A iniciativa, realizada em Santa Teresa, foi desenvolvida em parceria com o posto de saúde do bairro, o Centro Municipal de Saúde Ernani Agrícola. O projeto foi motivado pela percepção de que a narrativa da violência é muito presente na região.

— Convivemos com a violência diariamente, não só no tiroteio, no abuso e nas relações tóxicas. Queremos que a primeira infância possa nascer de maneira respeitosa, que a relação com a escola, a família, a comunidade e a saúde atue na prevenção da violência, pensando na importância da primeira infância e da cultura de paz — diz Soraia.

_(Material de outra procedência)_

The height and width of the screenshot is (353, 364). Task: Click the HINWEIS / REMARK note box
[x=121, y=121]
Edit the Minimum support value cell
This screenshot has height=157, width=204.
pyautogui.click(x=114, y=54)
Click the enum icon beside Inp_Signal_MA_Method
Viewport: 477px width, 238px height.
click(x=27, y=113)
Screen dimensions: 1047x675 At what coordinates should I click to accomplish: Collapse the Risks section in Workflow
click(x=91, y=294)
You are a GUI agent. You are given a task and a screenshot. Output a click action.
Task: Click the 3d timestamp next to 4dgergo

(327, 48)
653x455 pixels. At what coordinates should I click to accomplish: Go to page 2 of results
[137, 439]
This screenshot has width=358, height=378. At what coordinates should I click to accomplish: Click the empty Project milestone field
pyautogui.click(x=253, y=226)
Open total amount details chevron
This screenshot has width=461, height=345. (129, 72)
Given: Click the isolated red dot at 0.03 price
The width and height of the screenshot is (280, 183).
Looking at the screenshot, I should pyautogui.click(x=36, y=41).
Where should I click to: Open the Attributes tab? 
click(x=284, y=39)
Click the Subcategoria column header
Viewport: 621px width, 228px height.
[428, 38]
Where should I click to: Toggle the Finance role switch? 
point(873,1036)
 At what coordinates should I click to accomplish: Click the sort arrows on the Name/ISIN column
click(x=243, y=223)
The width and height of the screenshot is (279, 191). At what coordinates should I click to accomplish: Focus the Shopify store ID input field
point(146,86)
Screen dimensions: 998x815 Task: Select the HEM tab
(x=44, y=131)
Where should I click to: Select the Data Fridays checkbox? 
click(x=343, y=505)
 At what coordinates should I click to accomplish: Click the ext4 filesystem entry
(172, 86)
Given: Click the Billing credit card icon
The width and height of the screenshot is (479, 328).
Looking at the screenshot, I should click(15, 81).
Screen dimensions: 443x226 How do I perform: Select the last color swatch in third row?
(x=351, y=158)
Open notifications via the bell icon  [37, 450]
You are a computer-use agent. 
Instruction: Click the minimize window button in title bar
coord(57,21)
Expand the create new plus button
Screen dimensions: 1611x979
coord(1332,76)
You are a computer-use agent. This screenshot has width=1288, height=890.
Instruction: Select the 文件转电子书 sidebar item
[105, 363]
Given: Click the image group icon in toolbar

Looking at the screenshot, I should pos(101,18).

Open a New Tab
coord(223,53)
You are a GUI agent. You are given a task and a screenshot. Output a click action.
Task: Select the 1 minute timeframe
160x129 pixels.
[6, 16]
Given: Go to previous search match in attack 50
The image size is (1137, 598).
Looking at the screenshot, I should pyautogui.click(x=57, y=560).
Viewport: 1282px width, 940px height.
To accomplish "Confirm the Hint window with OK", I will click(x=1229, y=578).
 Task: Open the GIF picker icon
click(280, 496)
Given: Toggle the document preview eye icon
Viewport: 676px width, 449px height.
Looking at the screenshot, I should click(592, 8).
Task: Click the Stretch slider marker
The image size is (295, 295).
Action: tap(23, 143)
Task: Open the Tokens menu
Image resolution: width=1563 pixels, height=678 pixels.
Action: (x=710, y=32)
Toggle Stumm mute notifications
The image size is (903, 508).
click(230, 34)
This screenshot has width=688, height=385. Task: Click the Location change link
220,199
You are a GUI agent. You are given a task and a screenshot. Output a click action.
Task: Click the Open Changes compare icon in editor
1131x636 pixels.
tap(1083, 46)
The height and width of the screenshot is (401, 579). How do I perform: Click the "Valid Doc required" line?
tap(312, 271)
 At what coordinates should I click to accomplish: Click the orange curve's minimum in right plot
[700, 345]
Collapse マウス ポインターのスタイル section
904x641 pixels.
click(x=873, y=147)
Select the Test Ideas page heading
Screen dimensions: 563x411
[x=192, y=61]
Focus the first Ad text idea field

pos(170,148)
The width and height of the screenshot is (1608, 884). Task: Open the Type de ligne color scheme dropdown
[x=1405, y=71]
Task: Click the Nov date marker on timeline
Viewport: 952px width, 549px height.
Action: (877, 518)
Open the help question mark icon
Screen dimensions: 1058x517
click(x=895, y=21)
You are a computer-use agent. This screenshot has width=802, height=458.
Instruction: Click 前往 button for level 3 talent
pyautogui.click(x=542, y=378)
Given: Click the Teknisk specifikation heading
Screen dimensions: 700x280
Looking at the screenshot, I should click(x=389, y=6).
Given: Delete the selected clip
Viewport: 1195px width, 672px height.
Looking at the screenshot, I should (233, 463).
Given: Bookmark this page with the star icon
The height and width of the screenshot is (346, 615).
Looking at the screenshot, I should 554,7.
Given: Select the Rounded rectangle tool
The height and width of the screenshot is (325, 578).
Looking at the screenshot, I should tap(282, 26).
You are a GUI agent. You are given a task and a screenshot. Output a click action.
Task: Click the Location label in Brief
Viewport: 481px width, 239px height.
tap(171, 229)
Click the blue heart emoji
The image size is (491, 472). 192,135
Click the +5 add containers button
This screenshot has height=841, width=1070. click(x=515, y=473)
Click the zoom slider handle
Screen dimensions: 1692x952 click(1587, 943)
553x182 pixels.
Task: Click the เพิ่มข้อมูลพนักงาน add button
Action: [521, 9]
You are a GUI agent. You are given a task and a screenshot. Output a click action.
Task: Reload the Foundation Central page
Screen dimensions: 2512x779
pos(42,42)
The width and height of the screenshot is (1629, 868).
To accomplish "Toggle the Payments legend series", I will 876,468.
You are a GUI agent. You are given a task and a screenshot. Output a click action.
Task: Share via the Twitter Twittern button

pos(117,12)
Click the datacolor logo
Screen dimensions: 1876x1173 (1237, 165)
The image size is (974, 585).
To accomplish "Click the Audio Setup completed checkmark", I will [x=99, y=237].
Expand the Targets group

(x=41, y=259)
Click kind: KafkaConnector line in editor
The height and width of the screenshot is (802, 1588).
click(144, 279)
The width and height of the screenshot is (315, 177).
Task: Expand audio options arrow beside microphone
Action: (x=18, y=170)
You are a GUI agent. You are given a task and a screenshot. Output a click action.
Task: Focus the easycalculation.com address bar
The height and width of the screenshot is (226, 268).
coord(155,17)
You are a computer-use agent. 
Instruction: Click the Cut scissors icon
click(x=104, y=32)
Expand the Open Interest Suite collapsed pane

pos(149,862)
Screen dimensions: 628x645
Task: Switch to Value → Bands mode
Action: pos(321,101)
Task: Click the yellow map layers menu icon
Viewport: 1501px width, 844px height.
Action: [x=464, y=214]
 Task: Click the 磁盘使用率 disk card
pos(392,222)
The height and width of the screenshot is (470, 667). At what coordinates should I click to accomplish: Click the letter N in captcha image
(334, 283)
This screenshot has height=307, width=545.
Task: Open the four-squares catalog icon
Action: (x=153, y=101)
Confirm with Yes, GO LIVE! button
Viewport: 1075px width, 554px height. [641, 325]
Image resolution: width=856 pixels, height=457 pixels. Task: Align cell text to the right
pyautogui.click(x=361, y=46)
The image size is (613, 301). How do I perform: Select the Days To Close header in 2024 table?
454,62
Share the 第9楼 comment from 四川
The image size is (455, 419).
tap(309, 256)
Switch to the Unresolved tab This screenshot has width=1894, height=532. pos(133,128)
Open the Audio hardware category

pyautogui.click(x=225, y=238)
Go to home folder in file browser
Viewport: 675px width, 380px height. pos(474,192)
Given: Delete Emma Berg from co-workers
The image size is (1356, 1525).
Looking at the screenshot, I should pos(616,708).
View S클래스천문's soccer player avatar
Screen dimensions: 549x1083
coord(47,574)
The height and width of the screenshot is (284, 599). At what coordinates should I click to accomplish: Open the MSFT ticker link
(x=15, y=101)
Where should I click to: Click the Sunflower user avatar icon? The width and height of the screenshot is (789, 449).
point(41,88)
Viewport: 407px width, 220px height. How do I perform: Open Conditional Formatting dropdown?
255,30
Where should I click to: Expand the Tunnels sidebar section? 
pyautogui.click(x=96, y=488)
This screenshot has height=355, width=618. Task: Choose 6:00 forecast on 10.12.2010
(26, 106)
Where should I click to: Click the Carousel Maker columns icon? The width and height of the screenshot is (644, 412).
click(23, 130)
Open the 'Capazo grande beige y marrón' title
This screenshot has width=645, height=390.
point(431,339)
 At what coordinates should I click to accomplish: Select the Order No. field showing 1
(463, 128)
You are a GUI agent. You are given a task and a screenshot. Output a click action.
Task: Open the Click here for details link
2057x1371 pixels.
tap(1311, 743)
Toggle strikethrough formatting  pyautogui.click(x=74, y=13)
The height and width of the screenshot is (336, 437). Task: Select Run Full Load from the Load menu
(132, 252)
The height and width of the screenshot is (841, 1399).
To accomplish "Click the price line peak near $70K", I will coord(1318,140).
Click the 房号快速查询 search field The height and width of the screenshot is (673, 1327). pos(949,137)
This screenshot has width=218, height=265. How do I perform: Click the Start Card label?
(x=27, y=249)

Ela explica que três pilares balizaram os trabalhos: saúde, educação e assistência social. E que, por meio do Programa Saúde na Escola, do governo federal, foi feita uma integração com o Espaço de Desenvolvimento Infantil Heloísa Marinho e a Creche Cantinho Feliz, voltadas para crianças de comunidades de Santa Teresa.

— Também apoiamos o coletivo Mães de Santa, de mães moradoras de favelas da região, como o Morro dos Prazeres e o Fallet. Nós as levamos para nossas rodas de conversa, apoiamos ações empreendedoras delas. E também atuamos na formação dos agentes comunitários de saúde, que passaram a fazer mais do que perguntar se as crianças visitadas estão vacinadas: começaram a perceber se elas estavam indo à escola, se o direito ao brincar estava garantido naquele espaço — exemplifica Soraia.

Moradora do Morro dos Prazeres e integrante do coletivo Mães de Santa, Alice Agapito, mãe de Chloe, que fará 2 anos no próximo dia 27, é agente comunitária formada pelo Narrativas de Paz. E conta que o projeto fez toda a diferença em sua vida.

— Foi através da experiência com o grupo que eu consegui meu emprego atual. Mas mais do que isso, o Narrativas me ajudou a melhorar a minha autoestima, a ter mais confiança e dar valor ao meu trabalho. Aprendi a olhar o outro sem julgamento, por não saber as dores que ele carrega. E com mais amor, porque o mundo já julga demais, principalmente a mulher — afirma Alice.